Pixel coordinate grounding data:
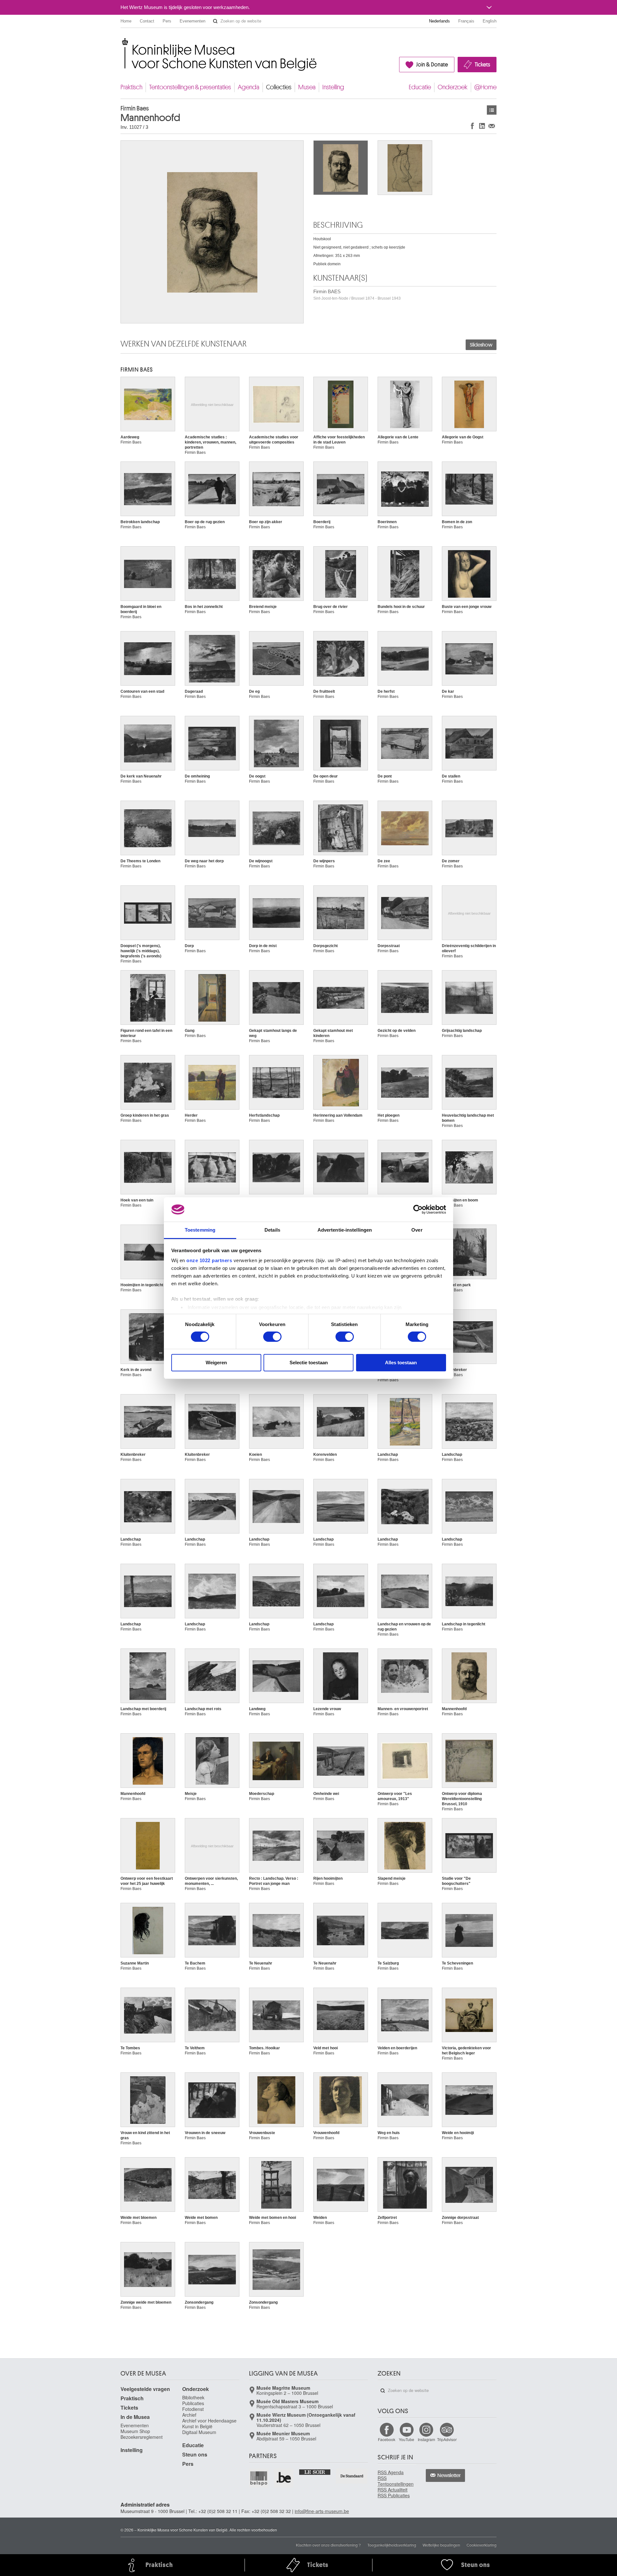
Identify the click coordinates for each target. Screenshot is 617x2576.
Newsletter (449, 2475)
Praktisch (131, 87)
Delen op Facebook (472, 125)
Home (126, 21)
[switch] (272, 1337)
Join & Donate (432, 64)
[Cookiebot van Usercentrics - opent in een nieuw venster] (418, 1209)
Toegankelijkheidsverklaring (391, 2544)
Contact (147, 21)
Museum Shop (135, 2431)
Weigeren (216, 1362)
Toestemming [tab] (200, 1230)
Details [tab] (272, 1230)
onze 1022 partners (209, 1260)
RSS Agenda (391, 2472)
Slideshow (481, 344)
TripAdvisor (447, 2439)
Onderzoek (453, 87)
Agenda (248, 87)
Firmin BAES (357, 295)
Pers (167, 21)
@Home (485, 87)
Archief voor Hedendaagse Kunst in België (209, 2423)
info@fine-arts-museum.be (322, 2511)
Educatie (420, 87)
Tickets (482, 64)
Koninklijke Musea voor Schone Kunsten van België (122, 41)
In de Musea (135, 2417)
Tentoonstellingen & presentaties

■ Work item
Please print each entry exactly as given and keep pictures out of it.

■ Written solution
Identify the click coordinates for each target. Screenshot is 617x2576.
Newsletter (449, 2475)
Praktisch (131, 87)
Delen op Facebook (472, 125)
Home (126, 21)
[switch] (272, 1337)
Join & Donate (432, 64)
[Cookiebot van Usercentrics - opent in een nieuw venster] (418, 1209)
Toegankelijkheidsverklaring (391, 2544)
Contact (147, 21)
Museum Shop (135, 2431)
Weigeren (216, 1362)
Toestemming [tab] (200, 1230)
Details [tab] (272, 1230)
onze 1022 partners (209, 1260)
RSS Agenda (391, 2472)
Slideshow (481, 344)
TripAdvisor (447, 2439)
Onderzoek (453, 87)
Agenda (248, 87)
Firmin BAES (357, 295)
Pers (167, 21)
@Home (485, 87)
Archief voor Hedendaagse Kunst in België (209, 2423)
info@fine-arts-museum.be (322, 2511)
Educatie (420, 87)
Tickets (482, 64)
Koninklijke Musea voor Schone Kunsten van België (122, 41)
In de Musea (135, 2417)
Tentoonstellingen & presentaties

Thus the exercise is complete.